• [To do]:
1 > In the H.264 compression article, what year was the H.264 standard first published?
2 > Pick up the H.264 compression article after its final sentence and keep writing it.

• [Source passage]:
>> start

Introduction to H.264 Video Compression Standard

Frank Wang  |  Software Engineer

ABSTRACT — In the IP camera industry, H.264 is the most popular video compression standard that provides the format for recording digital video. The H.264 standard was first published in 2003, with several revisions and updates since then. It has achieved a significant improvement in rate distortion efficiency relative to existing standards. It has made significant progress in compression efficiency and uses less capacity when data is stored or transmitted.

I – Introduction

In a typical application of H.264 such as video surveillance, video from a camera is encoded using H.264 to produce an H.264 bitstream. It is sent across a network to a decoder which reconstructs a version of the source video.

This standard exploits both temporal correlation and spatial correlation to remove the pixel redundancy in a video sequence. Furthermore, the high correlation between each syntax element is also used to predict and then represent the target syntax element. Thus, the interdependence between each syntax element is quite huge.

II – The H.264 Bitstream Structure

A coded picture consists of one or more slices that are made up of a series of coded macroblocks. An overview of the H.264 bitstream structure is in the following section.

A. Group of Pictures

A group of pictures (GOP) comprises a successive set of pictures which starts with a key picture [1]. In a closed-GOP coding structure, the key picture may be an instantaneous decoding refresh (IDR) picture that consists of one or more IDR slices or a special type of intra-coded slice. If an IDR picture is received at the decoder, all stored pictures that are in the decoded picture buffer (DPB) are marked “unused” immediately. Therefore, pictures preceding the IDR picture in coding order are no longer available for prediction.

In a hierarchical-P coding structure (i.e., coding order is equal to output order), P pictures are predicted from the pictures that are already encoded. This structure is designed for scenarios which require low-delay operation. A hierarchical-P coding structure example is presented in Fig.1.

B. Network Abstraction Layer Unit

An H.264 coded video sequence consists of a series of network abstraction layer units (NALUs). Each of them may include parameter sets, supplemental information, an entire coded picture, or parts of an coded picture [2]. A VCL NALU consists of a one-byte NALU header that is used to define the information within the NALU payload. There are three fields in the NALU header:

1. a 1-bit forbidden_zero_bit (F): indicates the data loss which can be used to trigger error concealment at the decoder 2. a 2-bit nal_ref_idc (NRI): signal the importance of NALU

3. a 5-bit nal_unit_type (NUT): signals the type of encapsulated byte sequence packets (EBSP) in the NALU

The most common NALUs are listed in Table I. The decoder can detect the NALU type in the NALU header to perform the different processes.

>> end

• [Data lines]:
>> start

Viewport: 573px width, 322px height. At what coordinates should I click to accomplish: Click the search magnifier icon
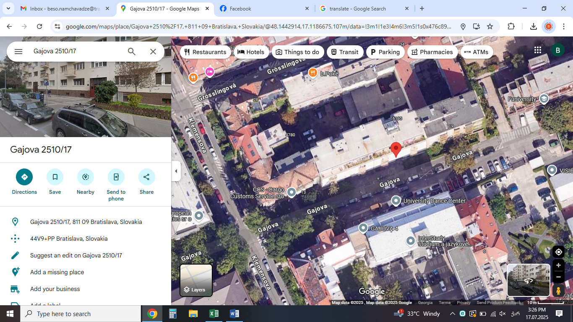tap(132, 52)
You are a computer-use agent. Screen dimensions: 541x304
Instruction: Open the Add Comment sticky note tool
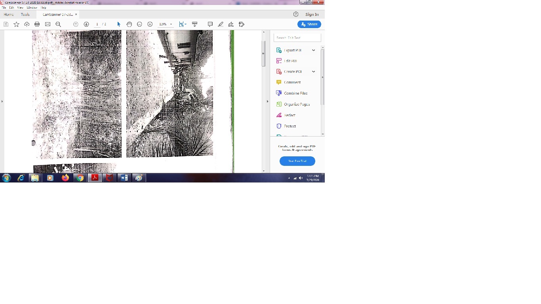pos(210,24)
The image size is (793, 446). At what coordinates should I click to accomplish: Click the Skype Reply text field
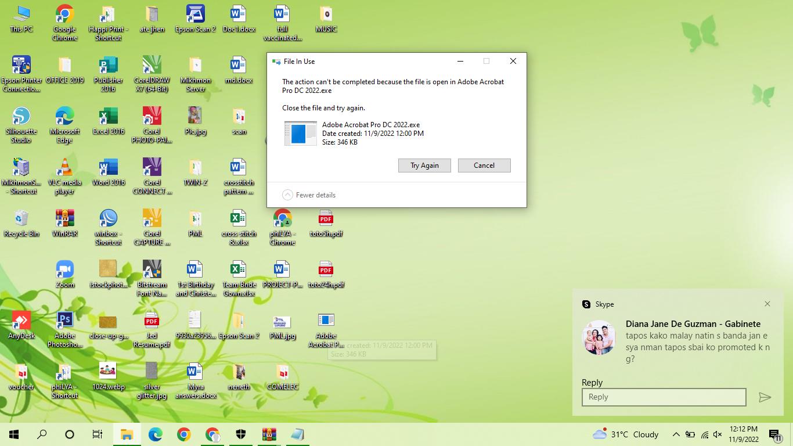pyautogui.click(x=664, y=397)
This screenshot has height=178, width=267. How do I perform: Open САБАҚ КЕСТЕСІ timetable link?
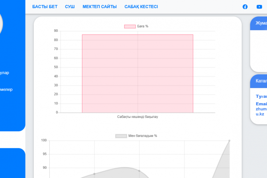click(141, 7)
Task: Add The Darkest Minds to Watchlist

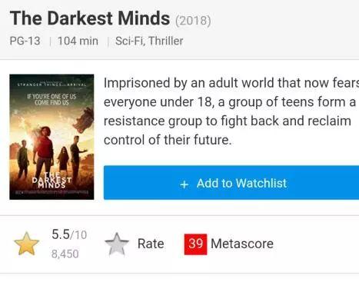Action: click(x=231, y=183)
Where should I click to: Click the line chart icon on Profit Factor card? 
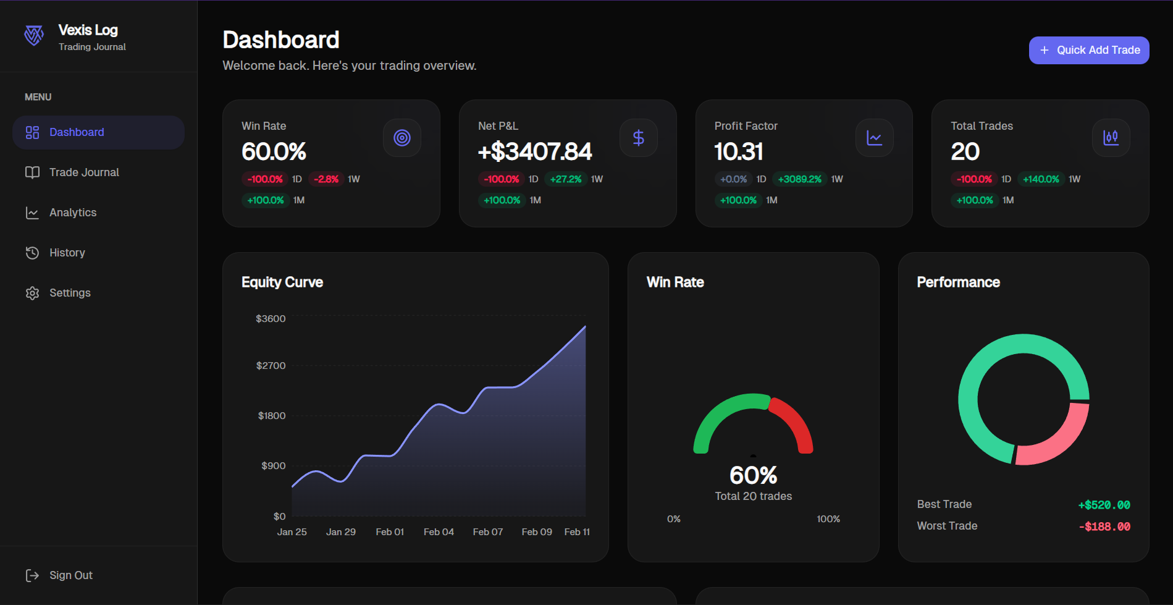click(x=874, y=138)
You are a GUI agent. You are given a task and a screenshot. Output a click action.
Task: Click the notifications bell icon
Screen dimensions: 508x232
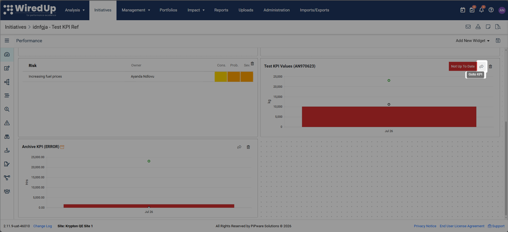[x=481, y=10]
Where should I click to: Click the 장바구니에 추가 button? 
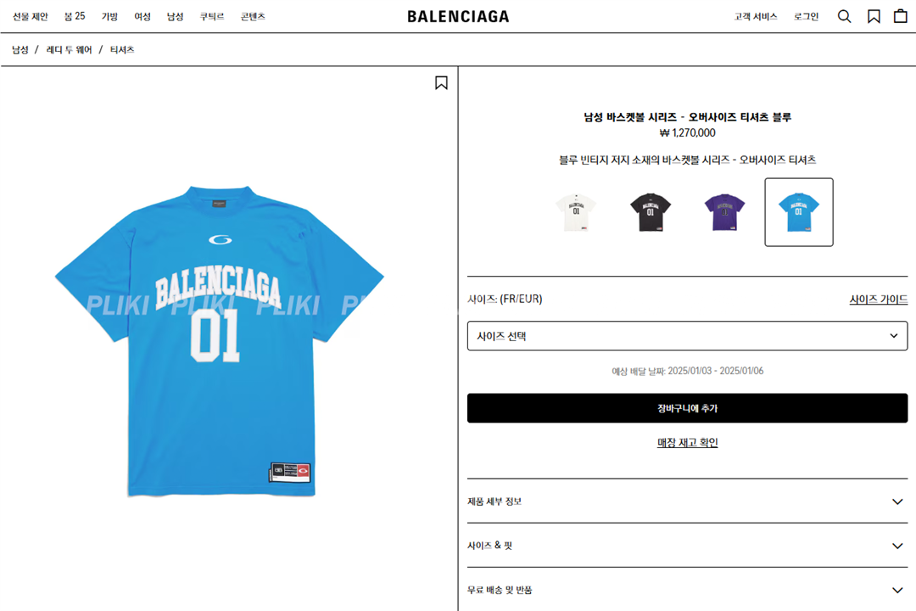[x=687, y=408]
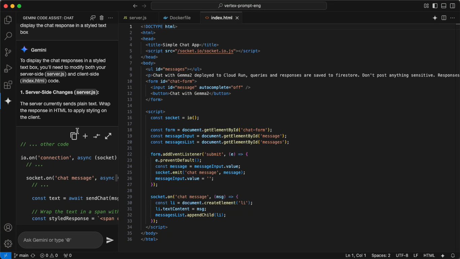Open the Search icon in the activity bar
The width and height of the screenshot is (460, 259).
pyautogui.click(x=8, y=36)
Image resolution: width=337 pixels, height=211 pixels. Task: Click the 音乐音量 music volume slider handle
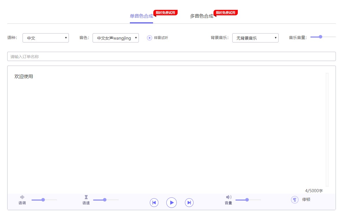click(x=321, y=37)
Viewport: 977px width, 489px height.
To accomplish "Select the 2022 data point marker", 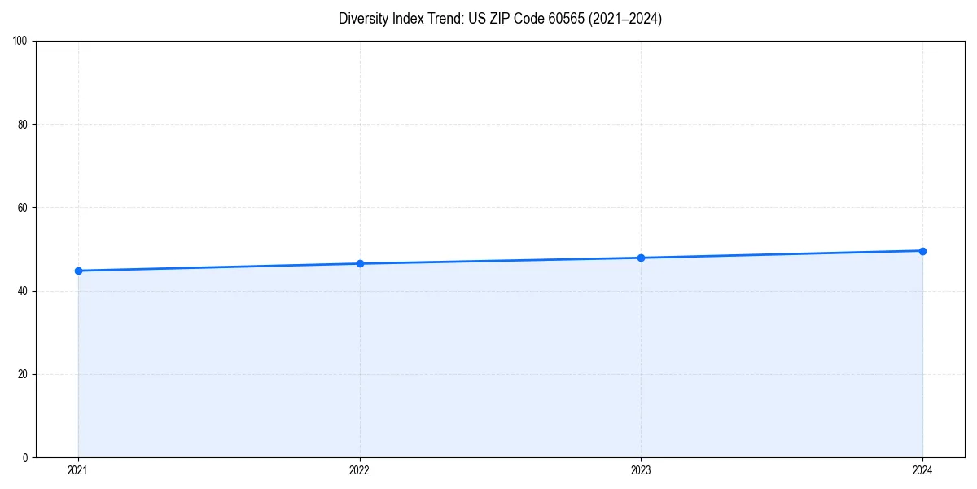I will tap(360, 262).
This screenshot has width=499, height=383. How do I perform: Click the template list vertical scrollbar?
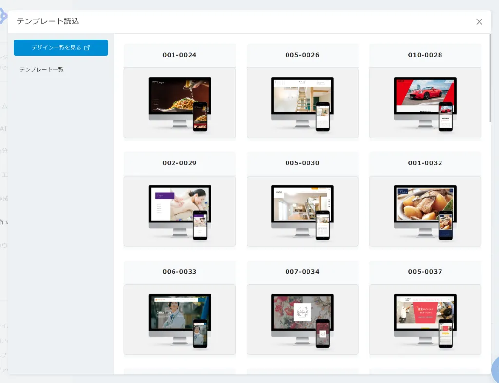[x=490, y=78]
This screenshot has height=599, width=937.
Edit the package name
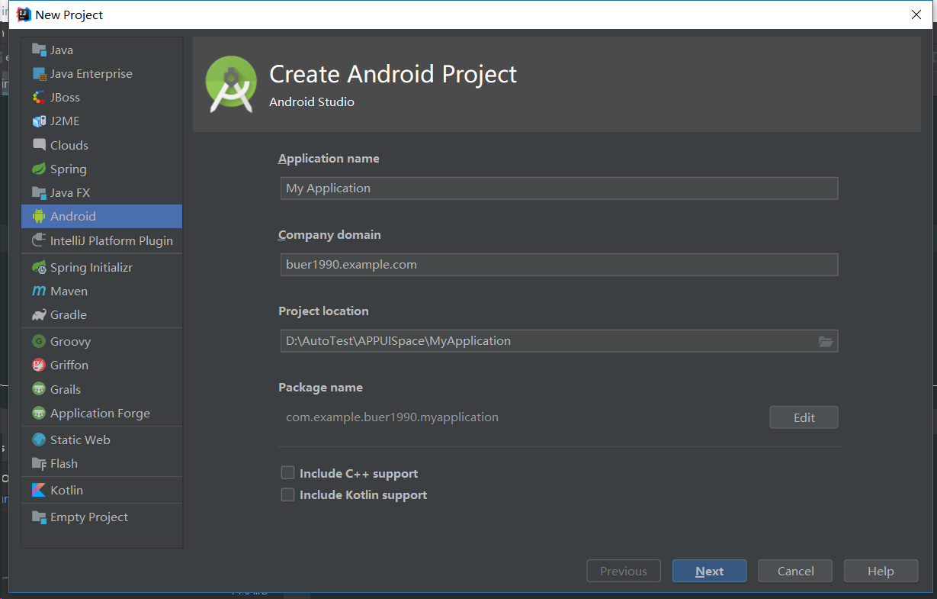pyautogui.click(x=804, y=417)
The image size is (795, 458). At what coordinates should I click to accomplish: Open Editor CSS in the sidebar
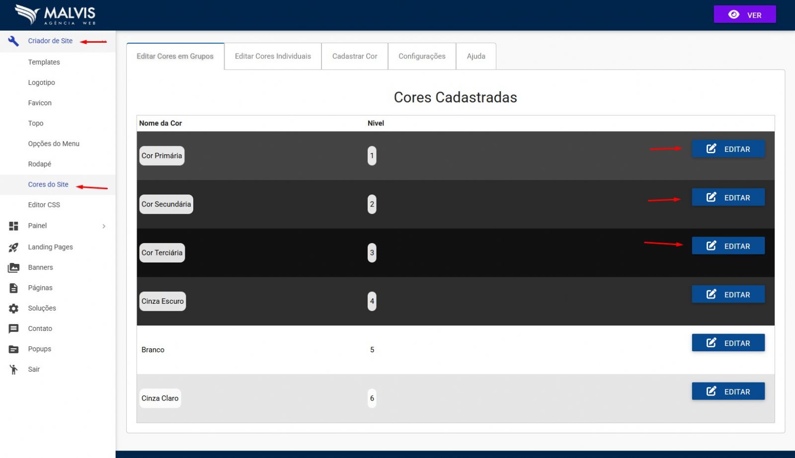[x=44, y=205]
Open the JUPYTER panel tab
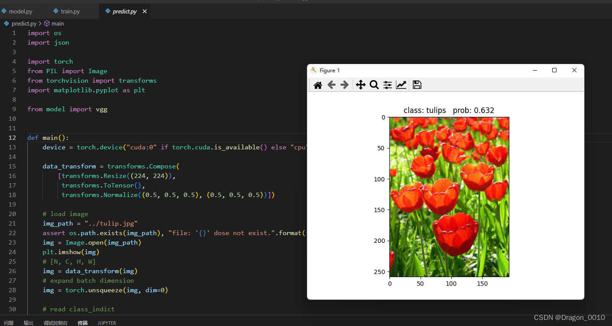 click(107, 323)
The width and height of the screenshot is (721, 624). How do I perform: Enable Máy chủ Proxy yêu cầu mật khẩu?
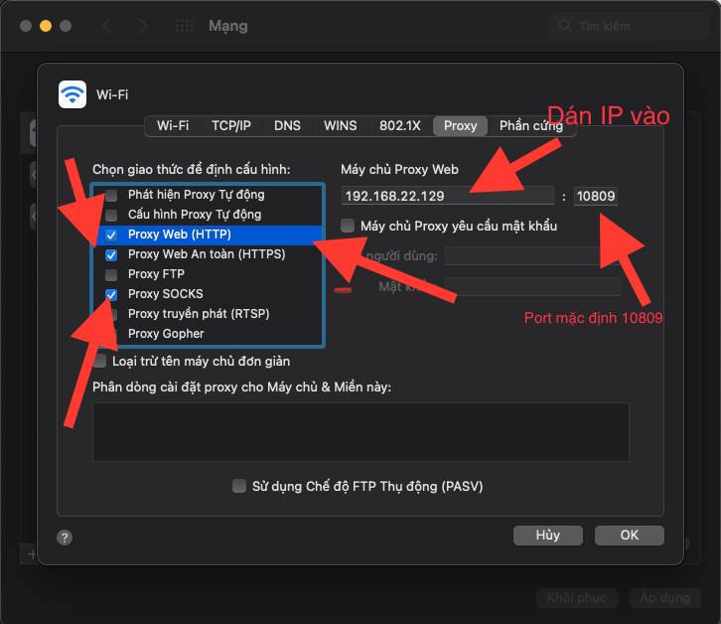click(348, 226)
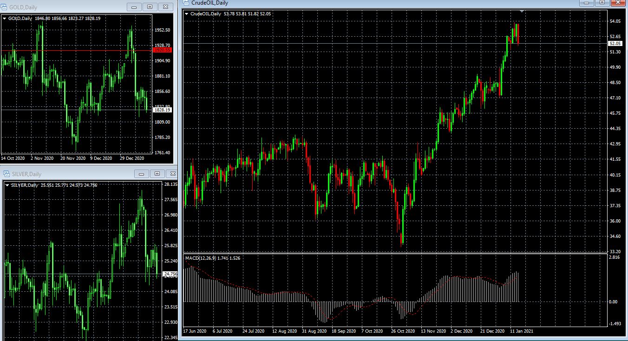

>> end

• [Task answers]:
1 > 2003

2 >
C. Macroblock Layer

The composition of a video coding layer (VCL) NALU is presented in Fig. 2. The macroblock is the basic unit for the coding process in a picture. The region size is 16×16 pixels and contains one 16×16 luminance sample and two 8×8 chrominance samples in 4:2:0 YUV format.

Figure 2: The composition of a VCL NALU, only one slice in a picture.

The macroblock information is presented by a lot of syntax elements that form the string of data bits (SODB). Because a SODB may or may not be byte-aligned, it is necessary to transfer the SODB into the byte-aligned raw byte sequence payload (RBSP) for the specification requirements. In order to prevent zero_byte (i.e., 0x00) and start_code_prefix_one_3bytes (i.e., 0x000001) from occurring in the NALU payload, an emulation prevention (i.e., 0x03) is inserted into the bitstream when 0x0000 is happening.

Figure 3 illustrates a general H.264/AVC encoder architecture; the related encoding process is described as follows: a raw picture is divided into many non-overlapping macroblocks, and then a prediction macroblock is generated by intra or inter prediction and subtracted from the target macroblock to form a residual macroblock. Then, the residual macroblock is transformed and quantized according to the selected quantization parameter (QP). Finally, the residual macroblock is coded into the bitstream by entropy coding. There are two entropy coding modes allowed in H.264/AVC; one is context-based adaptive variable length coding (CAVLC), and the other is context-based adaptive binary arithmetic coding (CABAC). Only the CAVLC entropy coding tool is supported in the baseline profile.

Figure 3: The H.264/AVC encoder architecture

1. Intra Prediction

An intra macroblock (I-macroblock) is coded using spatial correlation. The slice that has the same slice group number can act as the predicted reference for intra prediction in the I picture.

Figure 4 exhibits a set of intra 4×4 prediction modes that are available in H.264, including a DC and 8 angular predictions to make up different combinations of prediction. These prediction modes are suitable for the complex region.

Figure 4: Intra 4×4 prediction modes.

Figure 5: Intra 16×16 prediction modes.

Figure 5 exhibits a set of 4 intra 16×16 prediction modes. The pixels that are highlighted in red line are used to form the prediction for the current block. A bigger prediction block size tends to give less precision, but fewer bits are required to code the prediction mode.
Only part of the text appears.